Segment Start: Data records

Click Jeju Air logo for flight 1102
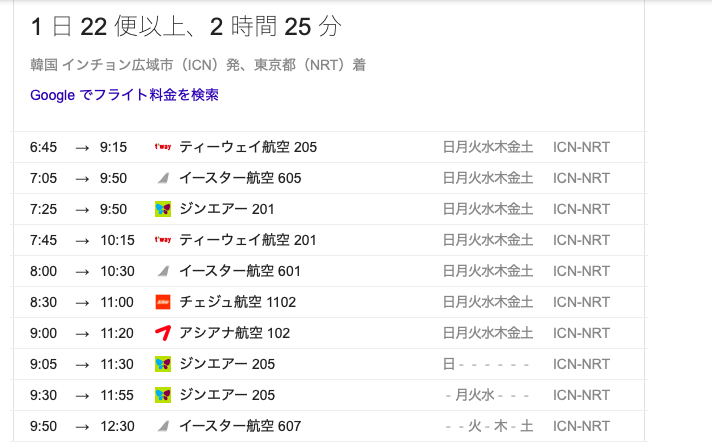 (163, 302)
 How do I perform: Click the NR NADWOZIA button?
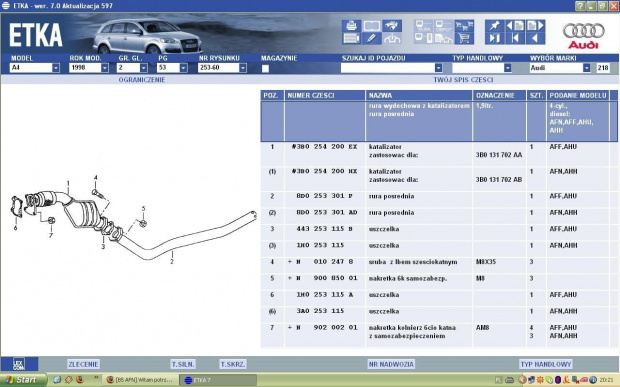[391, 364]
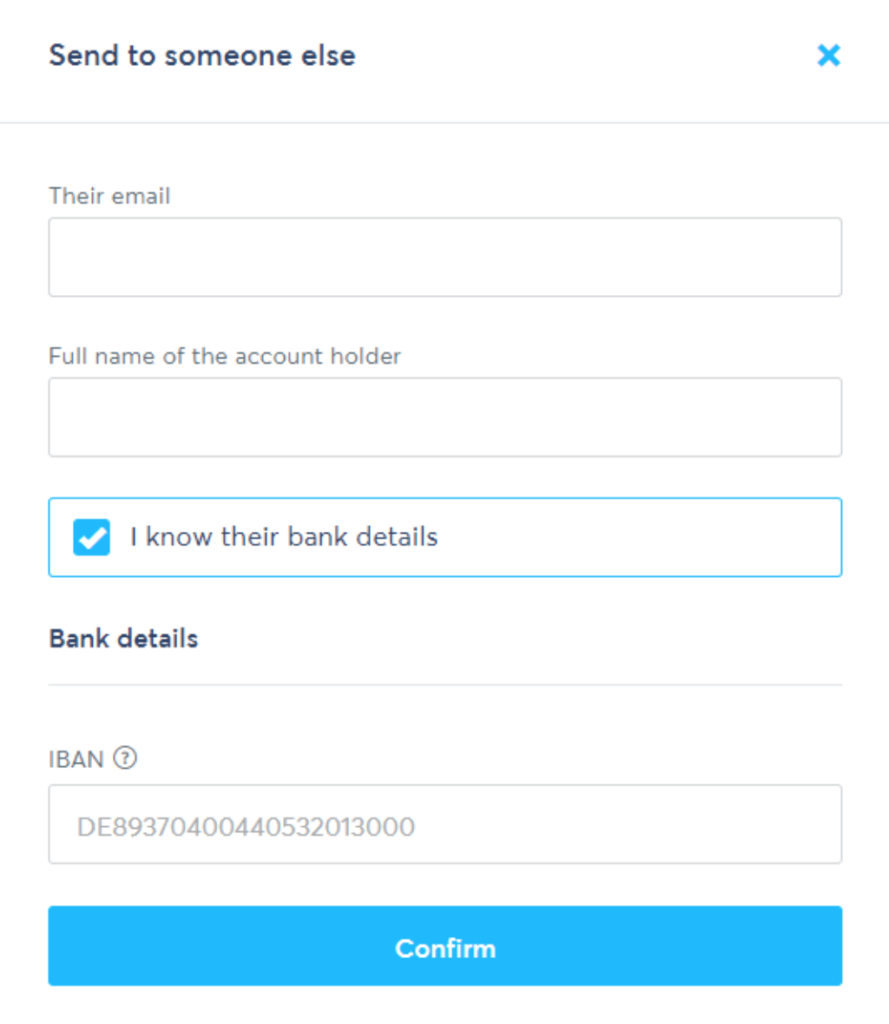Select the Full name of account holder field
889x1024 pixels.
[445, 417]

Segment End: Data records

The problem — Please give all of the data again, exact and free of pictures.

Problem solution —
Click Jeju Air logo for flight 1102
 (163, 302)
 How do I perform: Click the NR NADWOZIA button?
[391, 364]
Select the Full name of account holder field
889x1024 pixels.
[445, 417]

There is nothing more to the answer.